2. LncRNA EXPRESSION PROFILING IN INTERVERTEBRAL DISC DEGENERATION

Genome‐wide lncRNA profiling by microarray or RNA sequencing followed by validation of candidate lncRNAs with reverse transcription‐quantitative PCR (RT‐qPCR) is a common approach to identify and confirm differential lncRNA expression in a specific disease state.40, 41, 42 The samples analysed often include clinical specimens and cultured cells.43, 44

Wan and colleagues45 used the lncRNA‐mRNA microarray to profile differentially expressed lncRNAs and mRNAs in NP cells isolated from degenerative and non‐degenerative IVD samples. A total of 116 lncRNAs (67 upregulated and 49 downregulated) and 260 mRNAs were found to be significantly differentially expressed with fold‐change larger than ten. KEGG (Kyoto Encyclopedia of Genes and Genomes) pathway and lncRNA‐mRNA co‐expression network analyses showed that the 10 most significantly deregulated lncRNAs were involved in several known degenerative alterations, such as chondrocyte differentiation, collagen fibril organisation and proteoglycan metabolism. In particular, by RT‐qPCR validation, the authors found that Fas‐associated protein factor‐1, which potentiates the Fas‐induced apoptosis, and its nearby enhancer‐like lncRNA RP11‐296A18.3 were both upregulated in the degenerative IVDs, implicating the involvement of RP11‐296A18.3 in aberrant NP cell apoptosis. The same team46 subsequently conducted an integrative analysis on datasets from mRNA, miRNA, circular RNA and lncRNA microarrays and further depicted the comprehensive landscape of RNAs in human IDD by illustrating the interactions among members from different RNA classes during the disease development. Chen and colleagues47 also re‐analysed the datasets from these two studies. A total of 135 upregulated and 170 downregulated lncRNAs together with 2133 upregulated and 1098 downregulated mRNAs were identified, among which seven lncRNAs (LINC00917, CTC‐523E23.5, CTD‐2246P4.1, RP11‐363G2.4, RP4‐639J15.1, RP11‐38F22.1 and AC005082.12) were predicted to play key functional roles by lncRNA‐mRNA co‐expression network analysis, in particular regulation of cell migration by interactions of CTD‐2246P4.1 and LINC00917 with SPHK1.

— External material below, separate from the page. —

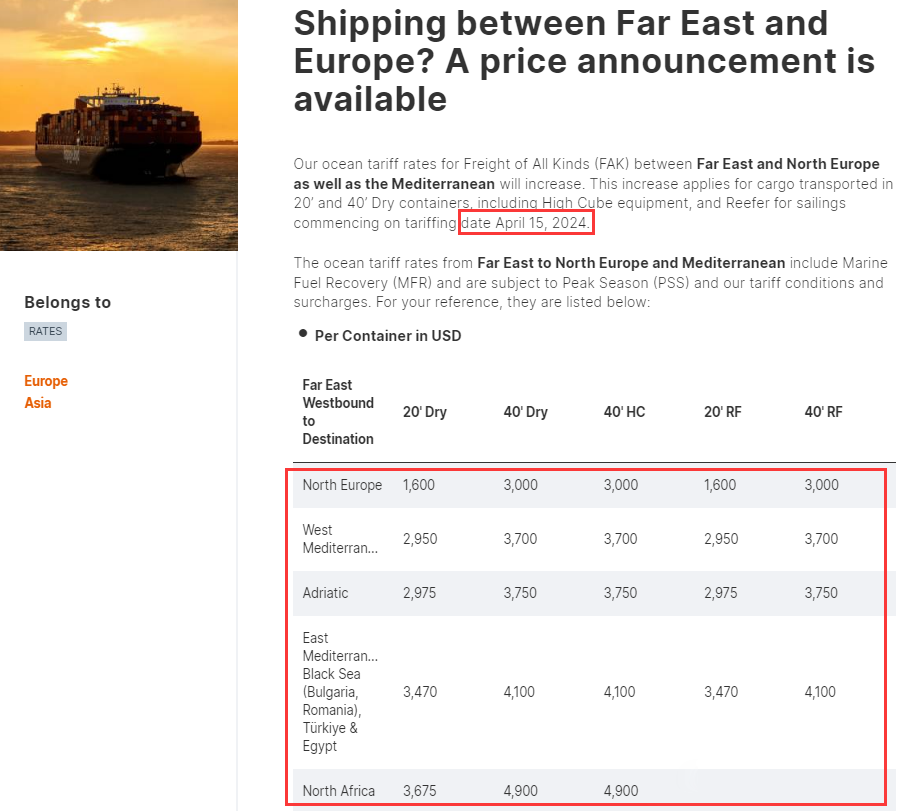Click the container ship photo
Image resolution: width=912 pixels, height=811 pixels.
(x=118, y=125)
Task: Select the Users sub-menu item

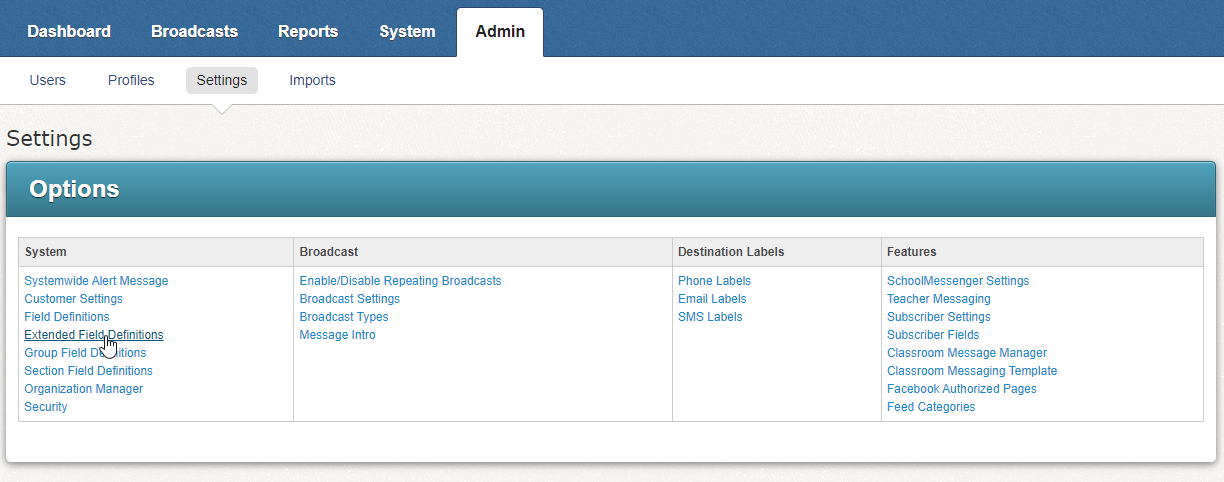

Unbiased genome‐wide transcriptome analysis by high‐throughput sequencing has depicted the RNA landscapes of different human tissues at unprecedented resolutions. Zhao and colleagues48 performed transcriptome sequencing on an Illumina platform to identify deregulated lncRNAs in central NP tissues isolated from IDD patients as compared with those from control patients. A total of 1854 lncRNAs were found to be differentially expressed with fold‐change more than two, in which 1530 lncRNAs were predicted to target 6386 genes through cis‐regulatory effects. KEGG pathway analysis for these target genes revealed that lncRNAs were involved in regulation of focal adhesion, lysosome function and mitogen‐activated protein kinase (MAPK) signalling. Bioinformatic analysis of interactions among lncRNAs, microRNAs, and mRNAs suggested that the upregulated lncRNA PART1 might mediate the pathogenic effect via sponging miR‐34a and miR‐148a to derepress their corresponding target genes E2F3, VEGFA and ACVR1 in IDD.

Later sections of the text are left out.